This document describes the emergent marketplace for AI compute created by the Routstr protocol. By using Nostr as a global, censorship-resistant message bus, Routstr effectively builds a decentralized Order Book where supply (Providers) and demand (Clients/Agents) meet without a central coordinator.

1. Market Structure

The marketplace consists of three primary order types, mirroring traditional financial markets but adapted for compute resources:

1.1. Limit Sell (Fixed Price Providers)

  • Actor: Standard Providers (e.g., wrappers around OpenAI/Anthropic or stable GPU clusters).
  • Mechanism: Providers publish Kind 38421 announcements with a fixed price per token.
  • Behavior: "I will sell gpt-4 inference at 10 sats/1k tokens."
  • Stability: These prices change infrequently (hours/days), providing predictable costs for real-time users.

1.2. Market Buy (Time-Sensitive Demand)

  • Actor: Interactive Agents, Chat Clients, IDEs.
  • Mechanism: Clients query the registry (RIP-02) and select the best available provider right now, accepting the current "Limit Sell" price.
  • Behavior: "I need an answer now. I will pay the going rate of 10 sats."
  • Priority: Latency > Price.

1.3. Limit Buy (Batch Processing / Data Augmentation)

  • Actor: Batch processing bots, data augmentation pipelines, fine-tuning scripts.

[Stored items]
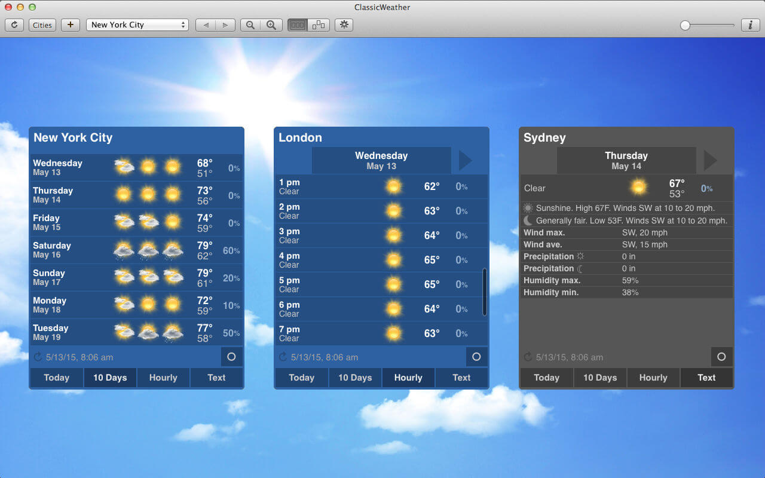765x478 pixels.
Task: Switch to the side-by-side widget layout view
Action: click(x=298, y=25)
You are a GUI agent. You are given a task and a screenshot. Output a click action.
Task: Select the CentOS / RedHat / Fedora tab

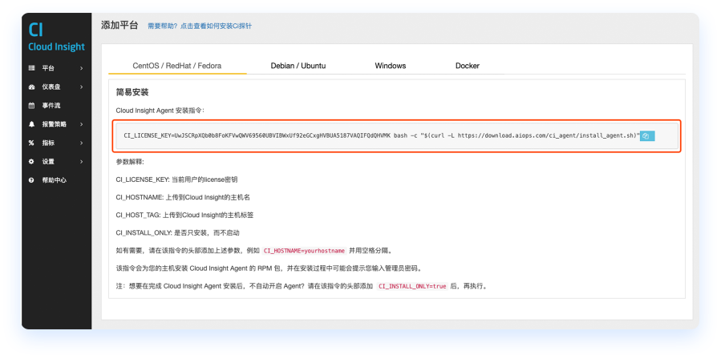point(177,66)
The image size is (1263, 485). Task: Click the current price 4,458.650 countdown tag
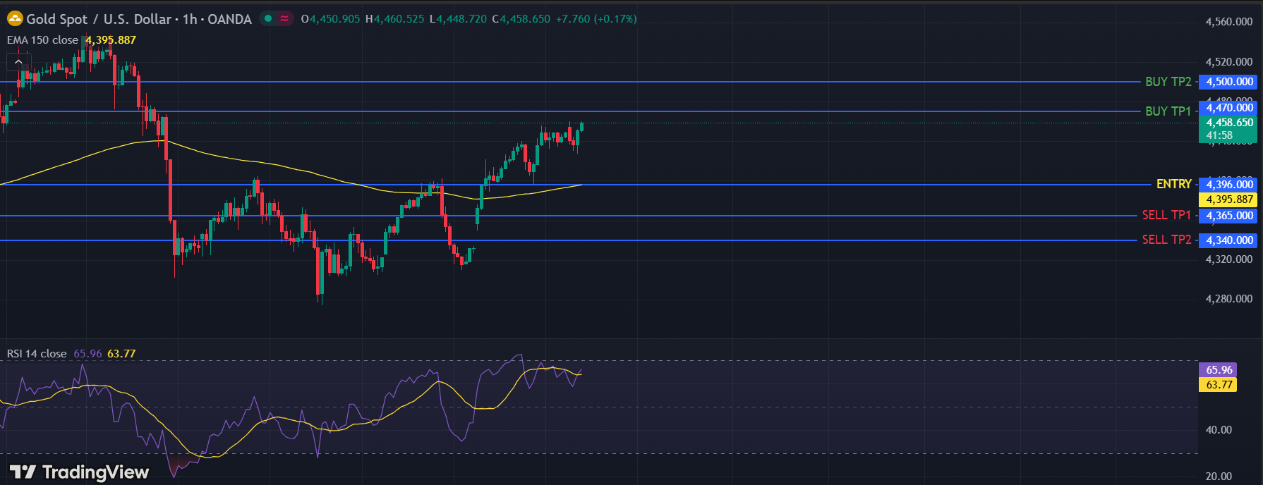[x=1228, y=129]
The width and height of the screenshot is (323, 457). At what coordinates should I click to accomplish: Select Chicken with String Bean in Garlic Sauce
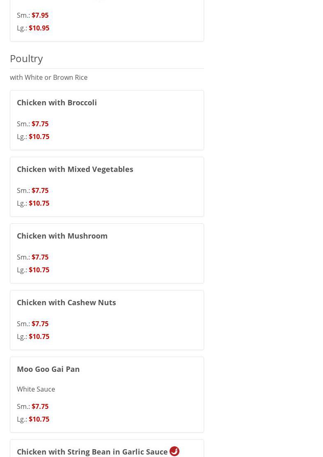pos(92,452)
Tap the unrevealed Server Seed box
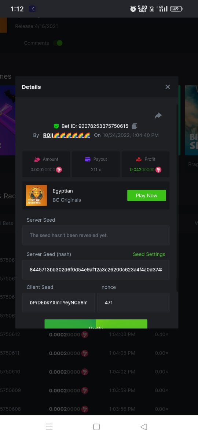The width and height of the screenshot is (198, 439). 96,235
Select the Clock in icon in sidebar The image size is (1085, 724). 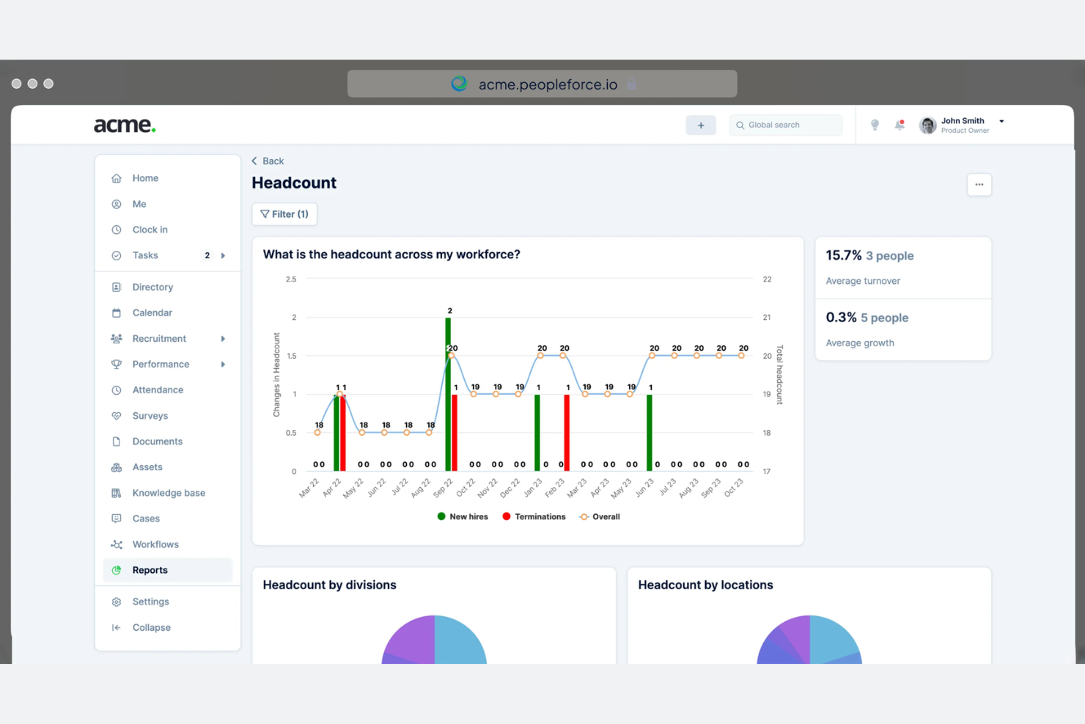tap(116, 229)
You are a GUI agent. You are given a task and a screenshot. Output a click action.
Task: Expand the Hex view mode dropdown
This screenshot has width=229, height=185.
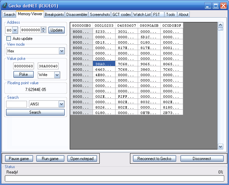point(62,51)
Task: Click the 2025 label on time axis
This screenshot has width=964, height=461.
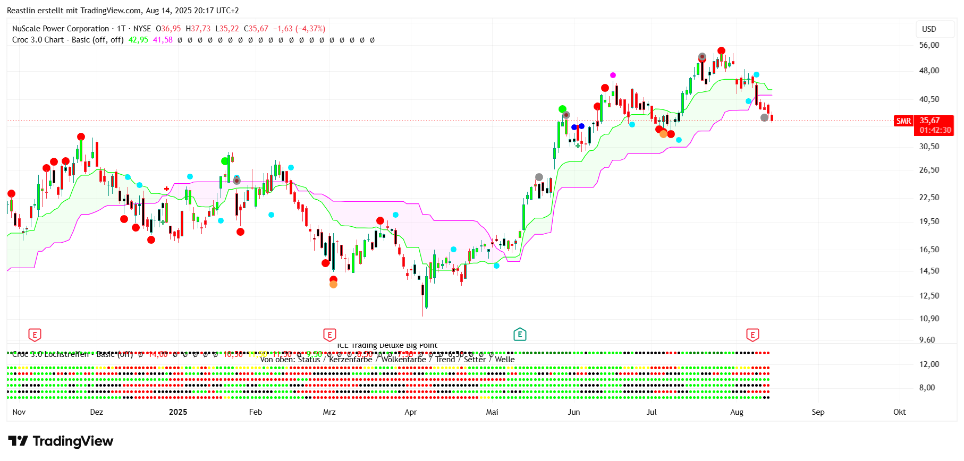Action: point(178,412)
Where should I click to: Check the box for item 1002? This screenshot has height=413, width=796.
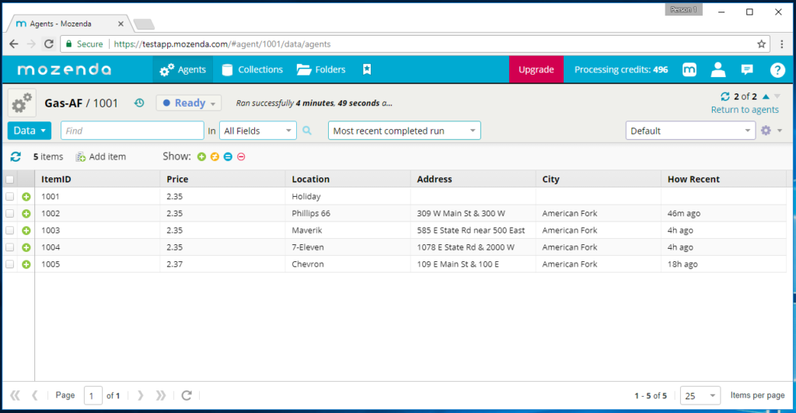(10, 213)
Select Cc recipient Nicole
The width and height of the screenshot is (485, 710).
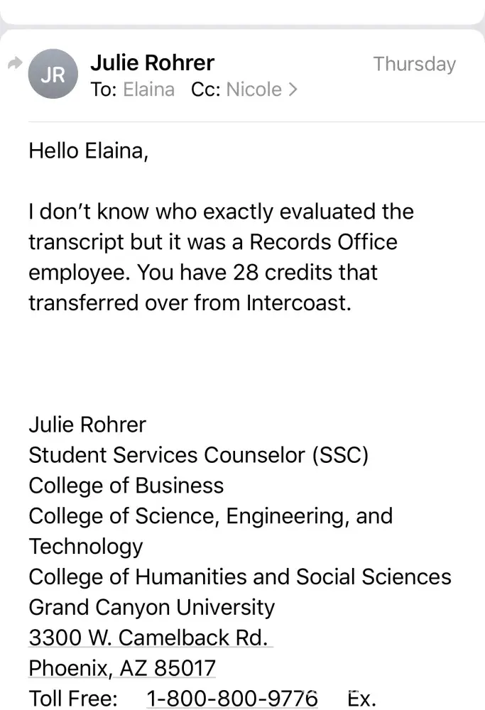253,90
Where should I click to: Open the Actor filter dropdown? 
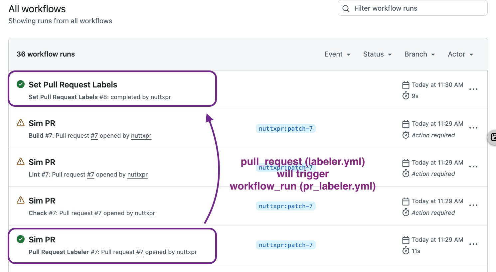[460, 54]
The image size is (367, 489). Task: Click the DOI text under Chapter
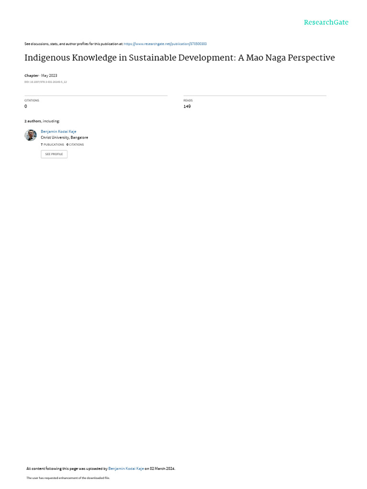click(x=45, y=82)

> ABOUT THIS EXERCISE:
Carry on the text about the Routstr compute marketplace from its last line, the start of the Limit Buy section. The stored items are separate material and not part of the Routstr marketplace text.

> RESULT FOR THIS EXERCISE:
  • Mechanism: These actors have tasks that are not time-sensitive. They hold off on execution until a provider appears with a price below their target threshold.
  • Behavior: "I have 1M rows to process. I will buy llama-3-70b compute only if the price drops below 0.5 sats/1k tokens."
  • Implementation:
    • Node Level: Routstr nodes implement the OpenAI Batch API (/v1/batches), allowing users to submit file-based batch jobs. The node internally holds these jobs and executes them only when market conditions meet the user's price criteria.
    • Client Level: Specialized clients can also run locally, observing the Kind 38421 stream and dispatching requests one-by-one or in parallel only when a suitable provider is detected.
  • Effect: This creates a "floor" price in the market, soaking up excess supply when providers lower prices.

2. Dynamic Pricing (Real-Time Spot Market)

To maximize utilization, providers with self-hosted hardware (e.g., H100 clusters, mining rigs repurposed for AI) can implement Dynamic Pricing Algorithms.

2.1. Cost-Based Pricing

  • Inputs: Electricity cost, hardware amortization, cooling.
  • Logic: Price = (Energy_Cost + Margin) * Utilization_Factor
  • Behavior: If the GPU is idle, the price drops towards the marginal cost of electricity to attract "Limit Buy" batch jobs. If the GPU is busy, the price rises to capture high-value "Market Buy" traffic.

2.2. Market Sell (Real-Time Auctions)

  • Mechanism: Providers publish high-frequency price updates via ephemeral Nostr events (or a dedicated pricing stream).
  • Discovery: Smart Clients (RIP-03) and Aggregators monitor these streams.
  • Arbitrage: If a provider drops their price significantly, automated batch jobs (Limit Buys) immediately route traffic to them, filling the idle capacity.

3. Marketplace Efficiency

This hybrid structure creates a highly efficient market:

  • High Availability: "Limit Sell" providers ensure there is always capacity for urgent tasks.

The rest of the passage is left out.